Therapeutic Strategies

If CSE in humans can cause hippocampal injury then it is important to devise therapeutic strategies that either prevent or minimize that injury. As such therapies will always need to be given after the onset of CSE, we wanted to determine whether there is a window of opportunity for effective administration of neuroprotective or antiepileptogenic agents. We have, therefore, monitored the time course of hippocampal injury from the day of the acute event through to 21 days later using multiparametric quantitative magnetic resonance imaging (MRI). CSE sets in train a process that leads to T2 (see Fig. 2), T1, and apparent diffusion coefficient changes that maximize 48 h after the acute event. The severity of these changes predicts hippocampal volume 21 days after the event. Therefore, there is potentially a 48 h window for therapeutic intervention and it is now important to understand the mechanisms underlying the MRI changes so that novel therapies can be produced.

Figure 2.

T2-Weighted images acquired at 9.4T in a control rat (left image) and a rat exposed to 90 min of pilocarpine-induced status epilepticus 48 h previously.
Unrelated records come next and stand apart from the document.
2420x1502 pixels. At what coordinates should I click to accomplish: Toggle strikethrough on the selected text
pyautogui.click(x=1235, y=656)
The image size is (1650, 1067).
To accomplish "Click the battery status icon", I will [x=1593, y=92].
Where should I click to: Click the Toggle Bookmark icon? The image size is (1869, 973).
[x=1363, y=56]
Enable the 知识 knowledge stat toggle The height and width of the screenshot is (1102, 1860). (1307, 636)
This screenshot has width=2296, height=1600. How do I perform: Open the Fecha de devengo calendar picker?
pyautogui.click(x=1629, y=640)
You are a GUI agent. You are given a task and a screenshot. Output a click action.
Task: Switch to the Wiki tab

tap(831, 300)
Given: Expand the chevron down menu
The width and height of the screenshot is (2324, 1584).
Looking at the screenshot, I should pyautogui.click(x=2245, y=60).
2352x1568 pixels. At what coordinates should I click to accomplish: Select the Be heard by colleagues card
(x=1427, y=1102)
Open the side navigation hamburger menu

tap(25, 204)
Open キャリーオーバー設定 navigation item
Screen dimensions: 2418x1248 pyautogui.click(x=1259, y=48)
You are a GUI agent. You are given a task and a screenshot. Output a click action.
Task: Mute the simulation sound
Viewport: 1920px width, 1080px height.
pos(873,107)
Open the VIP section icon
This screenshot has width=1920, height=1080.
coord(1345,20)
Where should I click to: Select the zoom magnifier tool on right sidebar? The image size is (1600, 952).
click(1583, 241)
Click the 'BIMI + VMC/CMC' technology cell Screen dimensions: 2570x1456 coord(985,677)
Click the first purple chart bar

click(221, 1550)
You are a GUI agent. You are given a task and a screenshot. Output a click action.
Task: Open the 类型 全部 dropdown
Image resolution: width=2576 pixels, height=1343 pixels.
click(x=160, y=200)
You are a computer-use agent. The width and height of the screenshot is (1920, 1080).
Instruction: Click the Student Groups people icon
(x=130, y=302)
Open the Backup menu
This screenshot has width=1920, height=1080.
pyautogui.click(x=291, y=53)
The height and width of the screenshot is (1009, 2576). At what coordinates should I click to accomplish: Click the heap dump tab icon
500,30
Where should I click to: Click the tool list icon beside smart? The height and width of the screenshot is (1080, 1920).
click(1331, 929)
There is increased signal in the hippocampus of the rat exposed to status epilepticus, particularly affecting the CA1 region (shown with the blue arrow). There is also increased signal observed in the piriform cortex (yellow arrow).


It is important to translate the wealth of animal data to humans. There are many case reports of MRI changes associated with CSE in humans, but few systematic studies. It is nevertheless becoming increasingly clear that prolonged febrile seizures can cause MRI-identified changes in the hippocampus within a few days of the event (VanLandingham et al., 1998; Scott et al., 2002). Increases in T2 relaxation time and in hippocampal volume have been observed within 2–5 days of a prolonged febrile seizure. These findings are most consistent with hippocampal edema, although it is possible that the findings represent a preexisting hippocampal abnormality that predisposed the individual to having a prolonged febrile seizure (Scott et al., 2002). Follow-up imaging of this cohort of children 6–8 months after the acute event revealed that there had been a reduction of both T2 relaxation time and hippocampal volume (Scott et al., 2003). The combination of the acute and follow-up findings is best explained by the development and subsequent disappearance of hippocampal edema, but could also represent damage and volume loss to a hippocampus that was abnormal prior to the seizure. Either way the data support the view that prolonged febrile seizures can cause an acute hippocampal insult. Further follow-up is required to determine whether any of the children go on to develop MTS. As with the animal data there are now data that support the view that acute hippocampal findings can be used to predict final hippocampal volume in humans (Provenzale et al., 2008).

It is, therefore, clear that prolonged febrile seizures can cause an acute hippocampal insult but it remains uncertain how many children will go on to develop MTS associated with temporal lobe epilepsy. Ongoing studies following the population-based cohort of children with CSE ascertained in north London have the potential to accurately estimate the incidence of MTS following CSE in children.

In conclusion, CSE in children is associated with adverse outcomes that are primarily a function of etiology, although there is evidence that CSE itself can cause brain injury, particularly to the hippocampus. Although there are many studies evaluating the mechanisms of brain injury associated with CSE, there is a dearth of studies evaluating the impact of etiology. If the ultimate goal is to reduce adverse outcomes associated with CSE, then it is essential that studies not only investigate the impact of the epileptic discharge but also investigate how the impact of etiology can be minimized.


The author advises on the licensing of buccal midazolam for the emergency treatment of seizures. If the licence is granted, his employing institution will gain financially, but he will not receive any personal benefit. He has also received travel grants from GlaxoSmithKline, Janssen-Cilag, UCB Pharma, and SPL.